To do so there are obviously several prerequisites, such as being broadcast nationally and having universal appeal across the national constituency.  Ergo a public broadcaster strives to be inclusive and reach majority and minorities alike, assisting in the creation of a national identity and sense of common purpose/community.  Thus the guidelines for a national public broadcaster are therefore liberating rather than restricting.


It is an entity either directly funded by the State, and/or universal payment, (a Licence Fee), in order to to be free of vested interests with regard to private funding.

As such its programming would seek to be qualitative and unbiased and measured that way, rather than by viewer numbers or advertising revenue – should there be any advertising at all.

So much so obvious.

One year ago, in April 2015, President Poroshenko signed into law the creation of Ukrainian public broadcaster and its remit.  It is a broadcaster that still does not exist as a legal entity, let along broadcast anything.
It is currently known as A NOTE, though it may well be given a different name (officially or otherwise) in due course.

The reason it doesn’t exist is that the State entities that were to shelter and assimilate as the new public broadcaster under a statutory umbrella as designated by the April 2015 law, are being “difficult”.  More precisely one of those entities is being “difficult”.  Ukrtelefilm apparently is somewhat confused over what is public and private property, namely themselves, and refuses to submit its documents to The National Television Company of Ukraine as required.

Having been identified in the statue as being an entity that will form part of this television/radio/Internet State broadcaster, the belligerence of the management of this entity therefore make it impossible for any State public broadcaster to actually broadcast anything, for technically it is still not compliant with the legislation per statutory composition.

What to do when a State entity refuses to obey the State and the statute book?
Rather than enforce the statute it seems there will be an amendment made, via Draft Bill 4232, to remove Ukrtelefilm from the statute that creates the State public broadcaster.  The tail wags the dog once more in yet another display of exceptionally weak governance in the face of the slightest resistance.

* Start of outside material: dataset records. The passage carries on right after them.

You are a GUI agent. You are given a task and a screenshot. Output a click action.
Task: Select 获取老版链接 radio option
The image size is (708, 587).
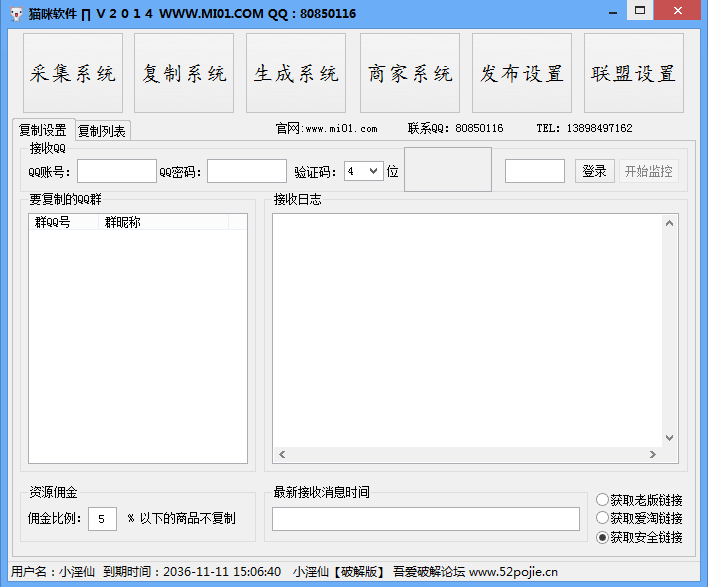[x=602, y=500]
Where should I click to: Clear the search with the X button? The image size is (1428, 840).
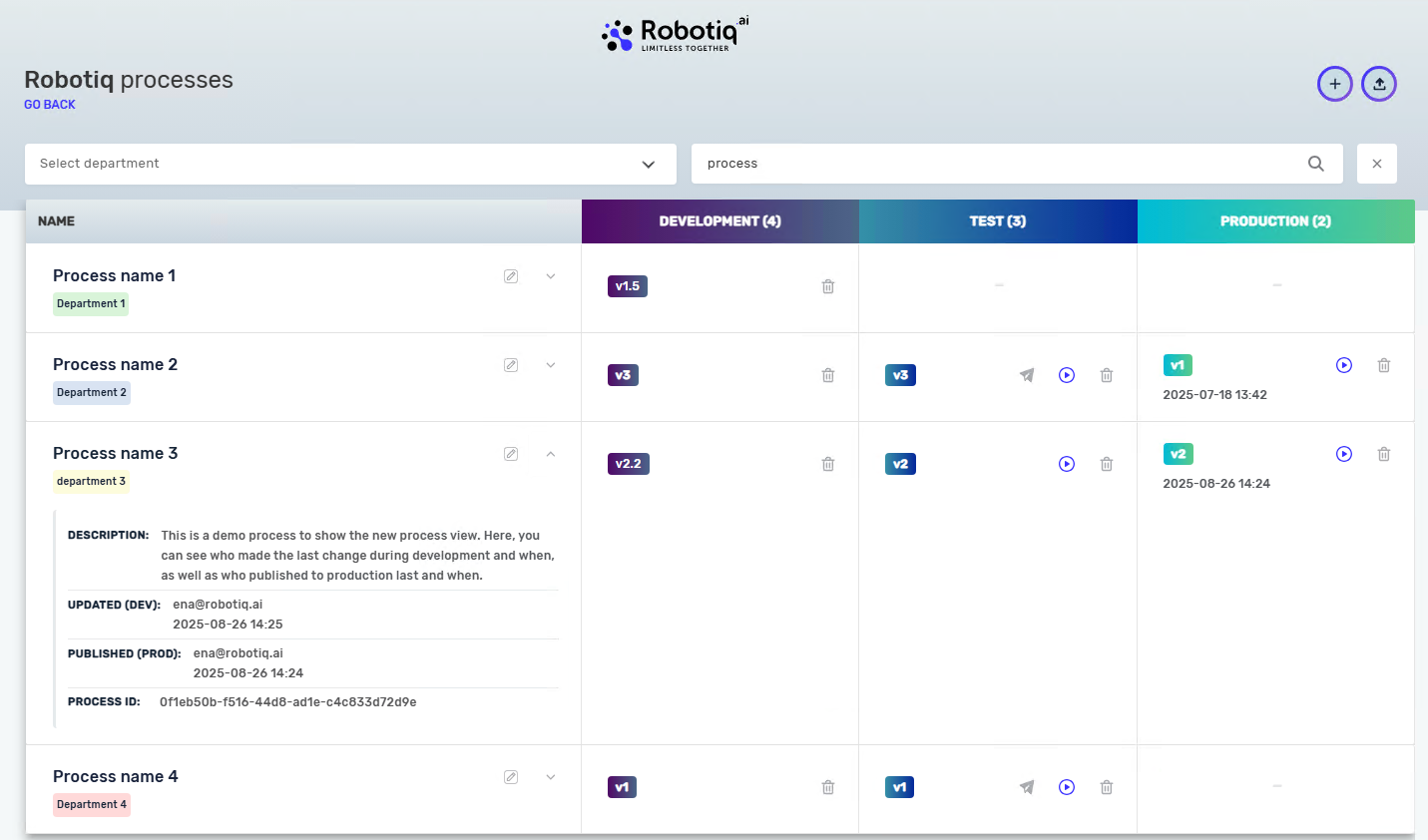[1377, 164]
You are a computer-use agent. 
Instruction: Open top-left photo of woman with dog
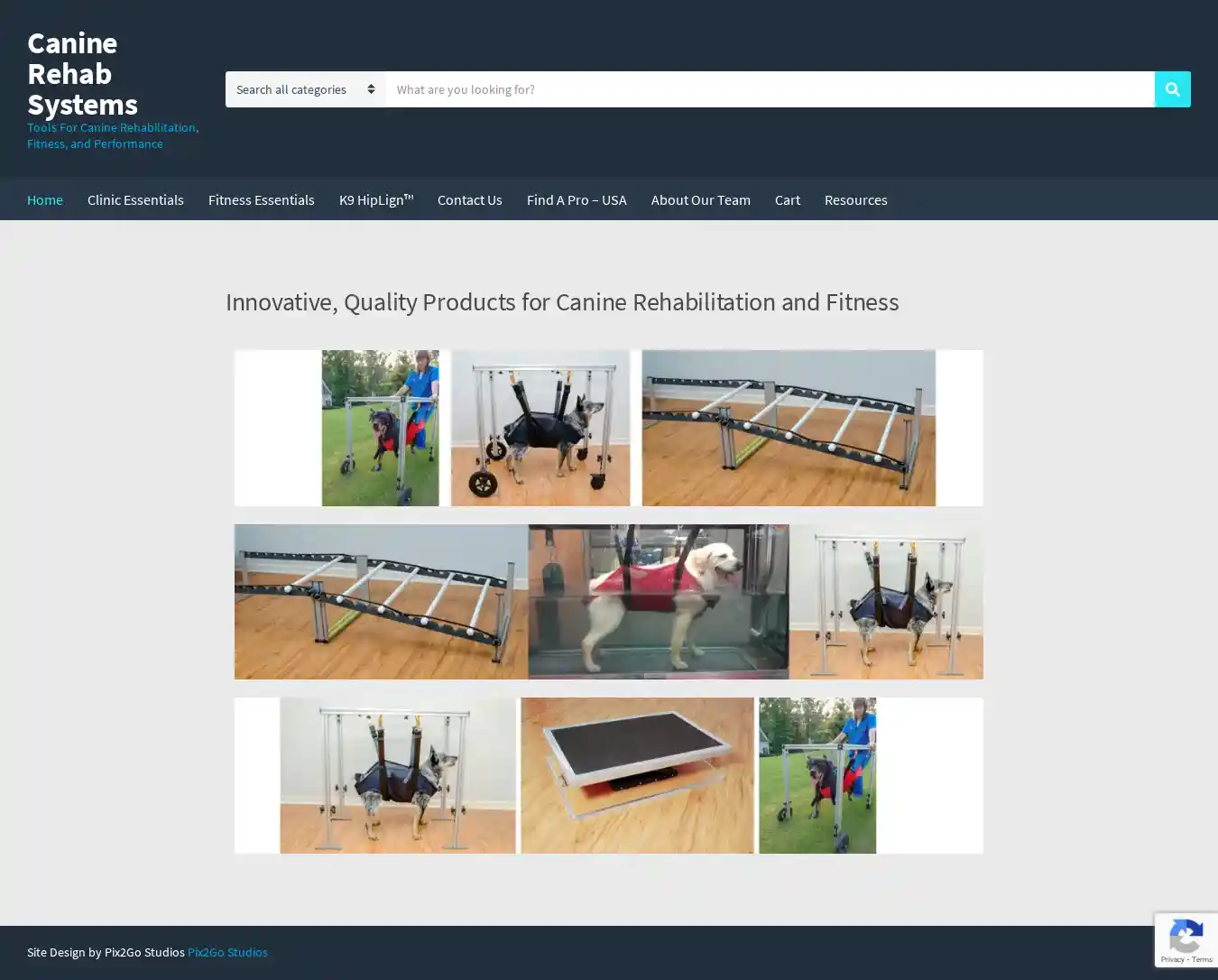coord(380,428)
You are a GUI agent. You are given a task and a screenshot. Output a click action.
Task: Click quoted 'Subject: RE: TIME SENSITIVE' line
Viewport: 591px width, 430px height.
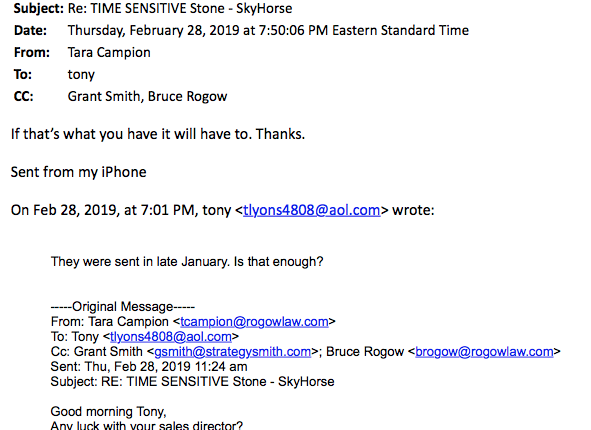pyautogui.click(x=192, y=382)
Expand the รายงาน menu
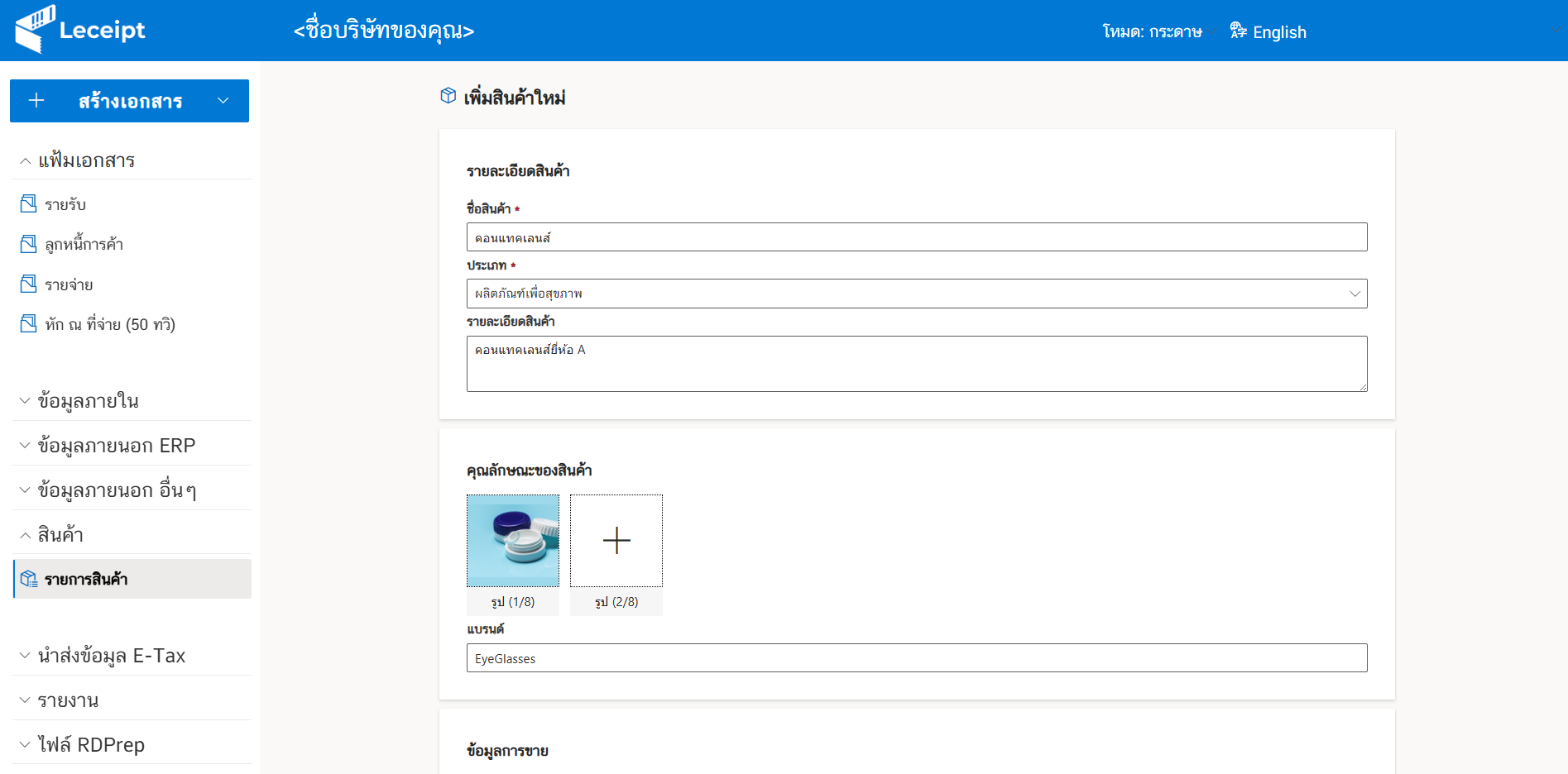This screenshot has height=774, width=1568. [132, 700]
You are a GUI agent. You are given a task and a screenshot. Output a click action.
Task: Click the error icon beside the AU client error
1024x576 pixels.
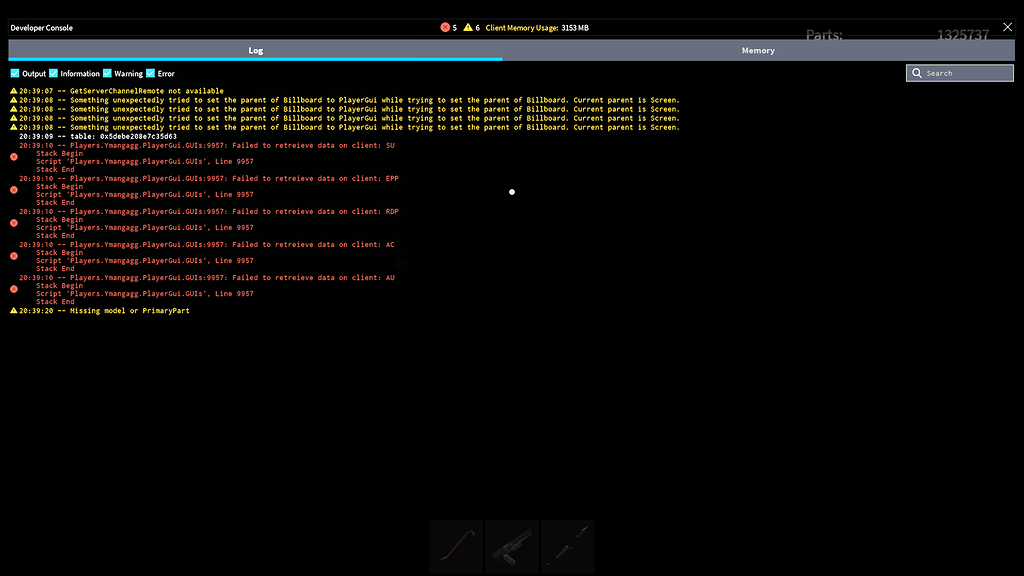pyautogui.click(x=13, y=287)
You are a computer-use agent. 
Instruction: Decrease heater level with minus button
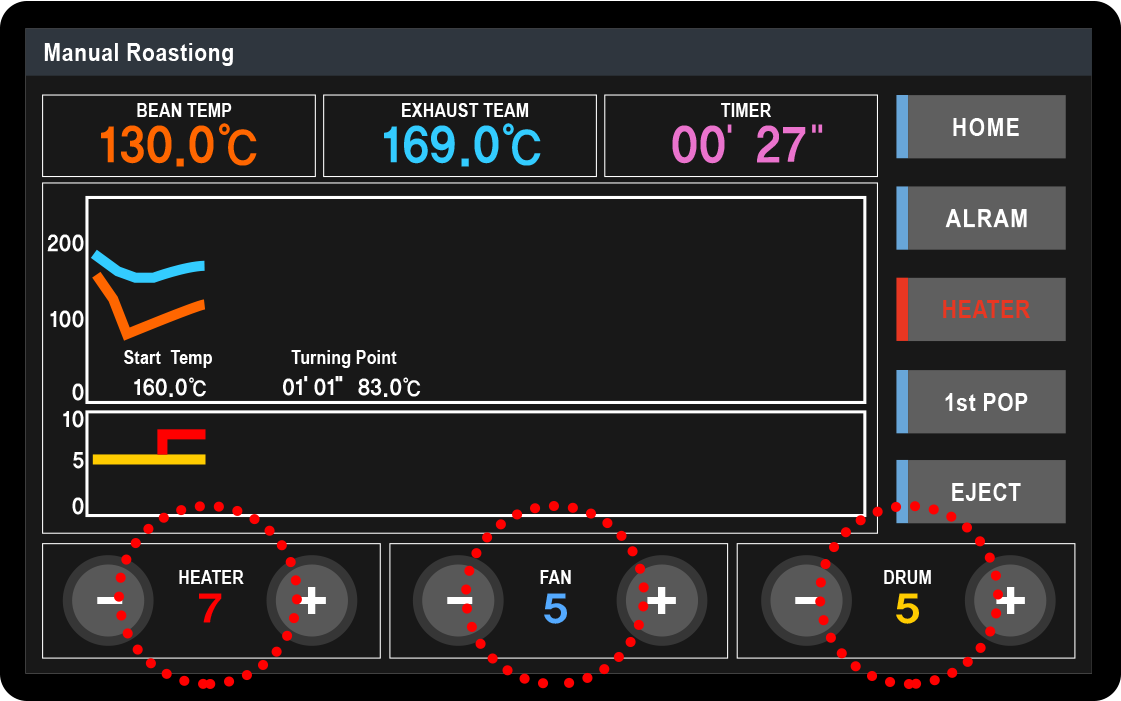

Nevertheless, by the Autumn, the tail will have wagged itself free of the State/public broadcaster by way of statutory amendment.

Thereafter, it will be a matter of deciding whether the State public broadcaster actually meets the a-political and inclusive model a public broadcaster is meant to be.  Regardless of neutrally presented factual content, will there be Ukrainian, Russian and Tatar language broadcasting (or any of the other officially recognised minority languages) for example?

All will undoubtedly be watching for the current political leadership (or any subsequent government of the day) “meddling” with the content, but it will be equally as interesting to see whether the national and/or regional media outlets owned by every self-respecting (if not publicly respected) old guard elites decide to collectively attack the new public broadcaster when the owners interests are challenged on or by the State public broadcaster.

Time will tell whether the Ukrainian public broadcaster will be all quality signal as expected from such an entity, or if it will also contain a lot of unacceptable noise through “meddling”.  As of today however, there is no public broadcasting at all – a full 12 months after a public broadcaster was created by statute.  Thus far, not a note from A NOTE – not even the annoying noise from having no signal whatsoever.